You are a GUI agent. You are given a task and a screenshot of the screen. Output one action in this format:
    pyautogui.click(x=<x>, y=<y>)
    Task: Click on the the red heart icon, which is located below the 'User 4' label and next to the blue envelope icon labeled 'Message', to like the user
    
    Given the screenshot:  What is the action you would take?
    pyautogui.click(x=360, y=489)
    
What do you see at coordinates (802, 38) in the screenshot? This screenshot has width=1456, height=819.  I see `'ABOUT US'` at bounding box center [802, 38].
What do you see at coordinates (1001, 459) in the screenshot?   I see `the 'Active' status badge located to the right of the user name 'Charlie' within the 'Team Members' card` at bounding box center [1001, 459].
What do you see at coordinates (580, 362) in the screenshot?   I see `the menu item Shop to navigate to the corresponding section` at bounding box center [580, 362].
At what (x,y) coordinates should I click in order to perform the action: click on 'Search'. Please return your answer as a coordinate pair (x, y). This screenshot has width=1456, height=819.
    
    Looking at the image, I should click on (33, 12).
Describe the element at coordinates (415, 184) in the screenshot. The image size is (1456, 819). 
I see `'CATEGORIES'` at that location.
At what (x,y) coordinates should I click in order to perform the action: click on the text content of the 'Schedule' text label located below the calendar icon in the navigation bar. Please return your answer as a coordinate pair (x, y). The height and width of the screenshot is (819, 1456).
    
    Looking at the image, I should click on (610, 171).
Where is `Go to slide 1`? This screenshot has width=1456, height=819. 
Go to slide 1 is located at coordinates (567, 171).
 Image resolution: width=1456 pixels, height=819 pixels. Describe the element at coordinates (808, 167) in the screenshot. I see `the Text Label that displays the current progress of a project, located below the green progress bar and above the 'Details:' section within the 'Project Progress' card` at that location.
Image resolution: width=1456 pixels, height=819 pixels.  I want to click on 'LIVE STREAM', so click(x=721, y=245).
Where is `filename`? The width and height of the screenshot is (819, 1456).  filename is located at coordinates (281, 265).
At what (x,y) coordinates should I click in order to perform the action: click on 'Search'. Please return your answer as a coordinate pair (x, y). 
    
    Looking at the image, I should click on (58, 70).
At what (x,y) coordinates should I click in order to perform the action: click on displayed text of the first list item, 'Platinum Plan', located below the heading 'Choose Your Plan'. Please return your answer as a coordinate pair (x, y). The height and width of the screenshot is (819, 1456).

• • • • •

> **Problem description**:
Rewrite all of the items above, replacing "coordinate pair" with "point" and leaving everything else unchanged.

> **Completed exercise**:
You are a GUI agent. You are given a task and a screenshot of the screen. Output one action in this format:
    pyautogui.click(x=<x>, y=<y>)
    Task: Click on the the red heart icon, which is located below the 'User 4' label and next to the blue envelope icon labeled 'Message', to like the user
    
    Given the screenshot:  What is the action you would take?
    pyautogui.click(x=360, y=489)
    
What do you see at coordinates (802, 38) in the screenshot? This screenshot has width=1456, height=819.  I see `'ABOUT US'` at bounding box center [802, 38].
What do you see at coordinates (1001, 459) in the screenshot?   I see `the 'Active' status badge located to the right of the user name 'Charlie' within the 'Team Members' card` at bounding box center [1001, 459].
What do you see at coordinates (580, 362) in the screenshot?   I see `the menu item Shop to navigate to the corresponding section` at bounding box center [580, 362].
At what (x,y) coordinates should I click in order to perform the action: click on 'Search'. Please return your answer as a point (x, y). This screenshot has width=1456, height=819.
    
    Looking at the image, I should click on (33, 12).
Describe the element at coordinates (415, 184) in the screenshot. The image size is (1456, 819). 
I see `'CATEGORIES'` at that location.
At what (x,y) coordinates should I click in order to perform the action: click on the text content of the 'Schedule' text label located below the calendar icon in the navigation bar. Please return your answer as a point (x, y). The height and width of the screenshot is (819, 1456).
    
    Looking at the image, I should click on (610, 171).
Where is `Go to slide 1`? This screenshot has width=1456, height=819. 
Go to slide 1 is located at coordinates (567, 171).
 Image resolution: width=1456 pixels, height=819 pixels. Describe the element at coordinates (808, 167) in the screenshot. I see `the Text Label that displays the current progress of a project, located below the green progress bar and above the 'Details:' section within the 'Project Progress' card` at that location.
Image resolution: width=1456 pixels, height=819 pixels.  I want to click on 'LIVE STREAM', so click(x=721, y=245).
Where is `filename`? The width and height of the screenshot is (819, 1456).  filename is located at coordinates (281, 265).
At what (x,y) coordinates should I click in order to perform the action: click on 'Search'. Please return your answer as a point (x, y). 
    
    Looking at the image, I should click on (58, 70).
At what (x,y) coordinates should I click in order to perform the action: click on displayed text of the first list item, 'Platinum Plan', located below the heading 'Choose Your Plan'. Please return your answer as a point (x, y). The height and width of the screenshot is (819, 1456).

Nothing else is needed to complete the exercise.